Lembro que quando em 1860, uma grande parte de cidadãos norte-americanos conclui que os escravos africanos eram seres humanos e, como tal, tinham de gozar o direito à liberdade, foi necessária uma atroz e sangrenta guerra civil para levar os estados do sul a concordar. Ou a fazer que concordavam.
O príncipe Talleyrand, que serviu a monarquia e também os regimes revolucionário e napoleónico, depois de décadas de experiência governamental afiançou: “Podem fazer-se muitas coisas com baionetas, mas são assentos deveras desconfortáveis.”

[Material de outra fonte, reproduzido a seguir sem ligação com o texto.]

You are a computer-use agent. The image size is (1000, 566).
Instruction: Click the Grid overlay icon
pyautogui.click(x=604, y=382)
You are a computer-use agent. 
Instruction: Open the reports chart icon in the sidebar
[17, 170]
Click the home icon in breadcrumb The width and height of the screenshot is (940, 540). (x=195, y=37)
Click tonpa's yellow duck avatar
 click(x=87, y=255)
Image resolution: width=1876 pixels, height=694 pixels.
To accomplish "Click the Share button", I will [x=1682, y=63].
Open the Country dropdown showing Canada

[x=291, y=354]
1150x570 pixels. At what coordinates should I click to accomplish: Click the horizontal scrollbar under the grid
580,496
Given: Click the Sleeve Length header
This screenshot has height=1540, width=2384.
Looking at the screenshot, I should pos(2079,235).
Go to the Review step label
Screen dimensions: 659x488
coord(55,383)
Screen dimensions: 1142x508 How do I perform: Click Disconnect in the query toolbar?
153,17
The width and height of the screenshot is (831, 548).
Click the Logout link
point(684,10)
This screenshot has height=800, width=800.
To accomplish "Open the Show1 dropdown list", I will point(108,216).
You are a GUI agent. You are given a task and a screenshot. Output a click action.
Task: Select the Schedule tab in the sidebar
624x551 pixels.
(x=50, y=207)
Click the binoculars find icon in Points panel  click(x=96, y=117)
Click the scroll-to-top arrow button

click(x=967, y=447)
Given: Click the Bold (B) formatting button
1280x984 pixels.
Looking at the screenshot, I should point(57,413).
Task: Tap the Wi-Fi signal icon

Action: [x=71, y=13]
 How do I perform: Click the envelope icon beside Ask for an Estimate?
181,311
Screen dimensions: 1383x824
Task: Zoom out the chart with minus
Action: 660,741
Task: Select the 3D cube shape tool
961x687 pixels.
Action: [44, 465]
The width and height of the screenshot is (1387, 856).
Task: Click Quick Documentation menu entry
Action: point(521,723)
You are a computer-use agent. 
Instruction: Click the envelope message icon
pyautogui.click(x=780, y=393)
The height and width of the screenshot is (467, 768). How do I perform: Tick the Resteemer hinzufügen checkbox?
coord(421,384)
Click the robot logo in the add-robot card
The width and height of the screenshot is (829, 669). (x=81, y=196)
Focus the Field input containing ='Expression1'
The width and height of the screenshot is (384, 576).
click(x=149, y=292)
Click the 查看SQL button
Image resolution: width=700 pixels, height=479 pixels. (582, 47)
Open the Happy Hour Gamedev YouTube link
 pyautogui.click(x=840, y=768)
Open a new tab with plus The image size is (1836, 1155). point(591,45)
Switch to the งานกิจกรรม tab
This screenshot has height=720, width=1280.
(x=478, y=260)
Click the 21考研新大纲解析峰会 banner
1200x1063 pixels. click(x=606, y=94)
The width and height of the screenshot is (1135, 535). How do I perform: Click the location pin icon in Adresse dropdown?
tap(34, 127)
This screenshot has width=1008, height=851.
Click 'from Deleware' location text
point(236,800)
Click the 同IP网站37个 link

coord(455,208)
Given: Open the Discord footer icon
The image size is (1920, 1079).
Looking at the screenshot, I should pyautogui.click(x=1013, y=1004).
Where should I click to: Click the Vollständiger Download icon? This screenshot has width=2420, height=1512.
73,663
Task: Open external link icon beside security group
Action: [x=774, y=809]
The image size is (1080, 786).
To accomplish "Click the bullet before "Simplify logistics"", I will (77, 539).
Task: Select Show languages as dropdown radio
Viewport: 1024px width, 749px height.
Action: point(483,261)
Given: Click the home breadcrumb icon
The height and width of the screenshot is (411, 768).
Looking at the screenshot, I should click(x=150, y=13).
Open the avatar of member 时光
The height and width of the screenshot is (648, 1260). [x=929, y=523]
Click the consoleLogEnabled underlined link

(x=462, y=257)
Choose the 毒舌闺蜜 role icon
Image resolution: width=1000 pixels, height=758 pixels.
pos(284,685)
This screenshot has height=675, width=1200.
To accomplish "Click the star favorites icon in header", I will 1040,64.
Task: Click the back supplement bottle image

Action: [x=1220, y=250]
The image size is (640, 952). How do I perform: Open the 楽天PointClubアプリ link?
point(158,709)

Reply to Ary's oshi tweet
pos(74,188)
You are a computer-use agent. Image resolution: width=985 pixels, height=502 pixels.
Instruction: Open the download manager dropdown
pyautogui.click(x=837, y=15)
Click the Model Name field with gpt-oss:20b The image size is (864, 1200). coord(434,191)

Toda a ordem existente no mundo é imaginada. Mas desde que é partilhada por milhões de pessoas, não há forma de lhe escapar. O historiador Yuval Noah Harari diz que quando derrubamos as paredes da prisão e corremos para a liberdade, estamos de facto a correr para o pátio mais espaçoso de uma prisão maior.
Por incrível que pareça, o primeiro nome registado numa tabuinha de cera, da cidade de Uruk (c. 3400-3000 a. C.) é a de um contabilista e não a de um profeta, poeta ou grande conquistador. Isto já vem de longe, de muito longe.
Milénios passados, os teólogos servidores dos senhores arianos europeus argumentavam que os africanos descendiam de Cam, o filho de Noé, que o amaldiçoou afirmando que os seus descendentes seriam escravos.
Ainda estamos para saber a quem os teólogos modernos atribuem as culpas pelas dezenas de milhares de pedófilos que conspurcam a hierarquia católica. Sodoma? Gomorra? Roma? Vaticano? Seminários? Conventos? Sacristias?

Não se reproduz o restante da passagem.